- [Texte proposé]
On en a déjà parlé ici-même, je me demandais quelle différence vous faisiez avec ce qu’on appelle “la petite bourgeoisie”, qui semble correspondre à votre classification. J’avoue honteusement que j’ai oublié votre explication. La petite bourgeoisie étant aussi caractérisé par le fait qu’elle fluctue, selon les situations économiques-politiques : pour résumer très superficiellement, quand tout va bien, elle penche du côté de la bourgeoisie, et quand ça va mal, elle bascule “à gauche” et renforce les rangs du prolétariat. Et selon mes très humbles connaissances “marxistes”, c’est une condition sine qua non (l’alliance prolétariat-petite bourgeoisie) pour rendre possible – mais pas obligatoire – l’avènement d’une situation révolutionnaire (sans oublier aussi la présence d’un parti ad hoc, etc etc.).Au risque de vous demander de vous répéter, j’aimerais bien savoir donc, la différence entre les deux dénominations (classes intermédiaires, et petite bourgeoisie). Merci d’avance.

- [Données fournies]
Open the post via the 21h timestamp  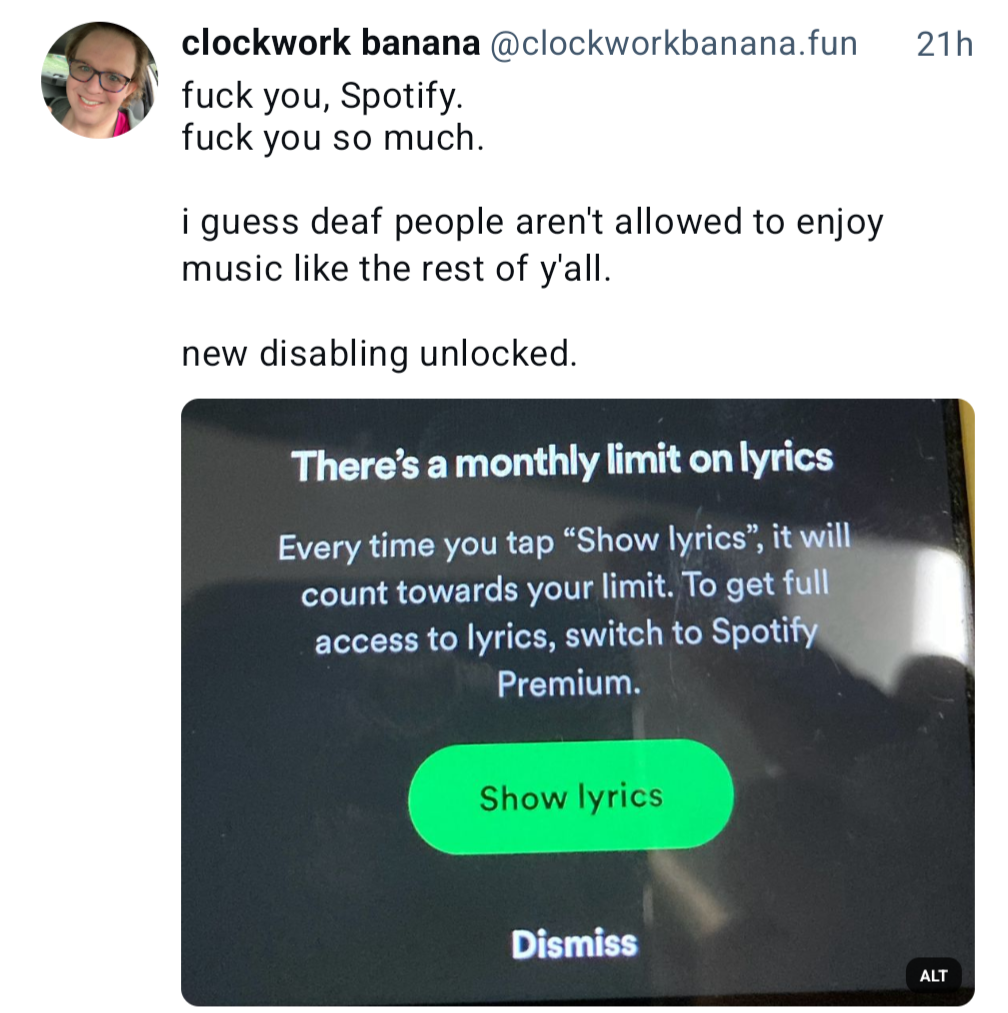945,45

- [Travail demandé] Recopiez mot pour mot l'intégralité du texte sur la petite bourgeoisie. Ce matériel n'a aucun rôle à jouer ici.

- [Corrigé proposé]
On en a déjà parlé ici-même, je me demandais quelle différence vous faisiez avec ce qu’on appelle “la petite bourgeoisie”, qui semble correspondre à votre classification. J’avoue honteusement que j’ai oublié votre explication. La petite bourgeoisie étant aussi caractérisé par le fait qu’elle fluctue, selon les situations économiques-politiques : pour résumer très superficiellement, quand tout va bien, elle penche du côté de la bourgeoisie, et quand ça va mal, elle bascule “à gauche” et renforce les rangs du prolétariat. Et selon mes très humbles connaissances “marxistes”, c’est une condition sine qua non (l’alliance prolétariat-petite bourgeoisie) pour rendre possible – mais pas obligatoire – l’avènement d’une situation révolutionnaire (sans oublier aussi la présence d’un parti ad hoc, etc etc.).Au risque de vous demander de vous répéter, j’aimerais bien savoir donc, la différence entre les deux dénominations (classes intermédiaires, et petite bourgeoisie). Merci d’avance.